Debt Collector Bank Mega Makin Agresif, Padahal Ada Asuransi & Regulasi OJK yang Melarang Praktik Tak Etis
REFORMASINEW.COM // Jakarta, 18 Juli 2025 – Ketidakresponsifan PT Bank Mega Tbk terhadap surat permohonan pelunasan tagihan kartu kredit yang diajukan oleh Lembaga Bantuan Hukum (LBH) Lokomotif Merah Putih Indonesia (LPMI) telah memicu keresahan. Parahnya, alih-alih meredakan situasi, debt collector Bank Mega justru dilaporkan semakin gencar melakukan penagihan kepada klien LPMI, Drs. H. Arifin Asrori, Sos., MM., yang sedang sakit (stroke) dan tak mampu beraktivitas. Hal ini terjadi meskipun klien tersebut memiliki asuransi kartu kredit dan adanya regulasi dari OJK yang mengatur dan melarang praktik penagihan yang tidak etis, bahkan dapat berujung pada proses pidana.
Surat permohonan pelunasan, diajukan pada 9 Juli 2025, menjelaskan bahwa klien LPMI telah melakukan pembayaran konsisten atas dua kartu kredit sejak 2018 hingga Mei 2025, termasuk bunga dan denda. LPMI berpendapat pembayaran sudah melebihi pokok pinjaman. Mereka juga mengacu pada Putusan Mahkamah Agung (MA) No. 2899 K/Pdt/1994 tentang batasan bunga dan denda pada kredit macet, serta keberadaan asuransi kartu kredit yang semestinya menanggung kewajiban pembayaran jika terjadi gagal bayar.

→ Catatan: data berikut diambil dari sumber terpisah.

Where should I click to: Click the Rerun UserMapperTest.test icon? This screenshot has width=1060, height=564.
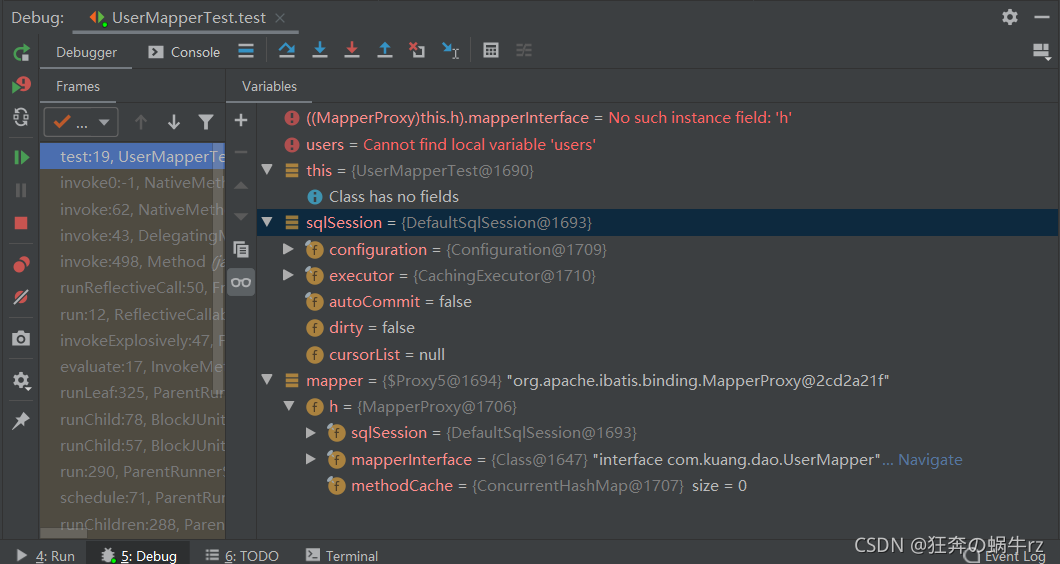[21, 52]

Ketidakjelasan respons dari Bank Mega, meski surat permohonan telah dikirim dan kasus ini dilaporkan ke Otoritas Jasa Keuangan (OJK), diperparah dengan aksi debt collector yang semakin agresif. Hal ini menimbulkan tekanan besar pada keluarga klien yang tengah menghadapi kondisi kesehatan yang sulit.
Yang memprihatinkan, tindakan debt collector Bank Mega ini jelas melanggar regulasi OJK yang mengatur praktik penagihan dan melindungi nasabah. OJK secara tegas melarang praktik penagihan yang kasar, intimidatif, dan mengganggu ketenangan nasabah. Pelanggaran terhadap regulasi ini dapat berakibat pada sanksi administratif, bahkan proses pidana. Keberadaan asuransi kartu kredit yang dimiliki klien LPMI seharusnya juga menjadi pertimbangan Bank Mega dalam menyelesaikan masalah ini.
Kasus ini menjadi sorotan pentingnya perlindungan konsumen di sektor perbankan, terutama transparansi biaya dan penanganan kredit macet. LPMI mendesak Bank Mega untuk segera merespon permohonan pelunasan dan menghentikan tindakan debt collector yang tidak etis. Mereka juga berharap OJK menindaklanjuti laporan ini dan memastikan Bank Mega patuh pada peraturan yang berlaku, serta menindak tegas pelanggaran regulasi yang dilakukan oleh debt collector. Kejadian ini menjadi peringatan bagi lembaga keuangan lainnya untuk mengutamakan hak-hak konsumen dan menghindari praktik penagihan yang dapat melanggar hukum.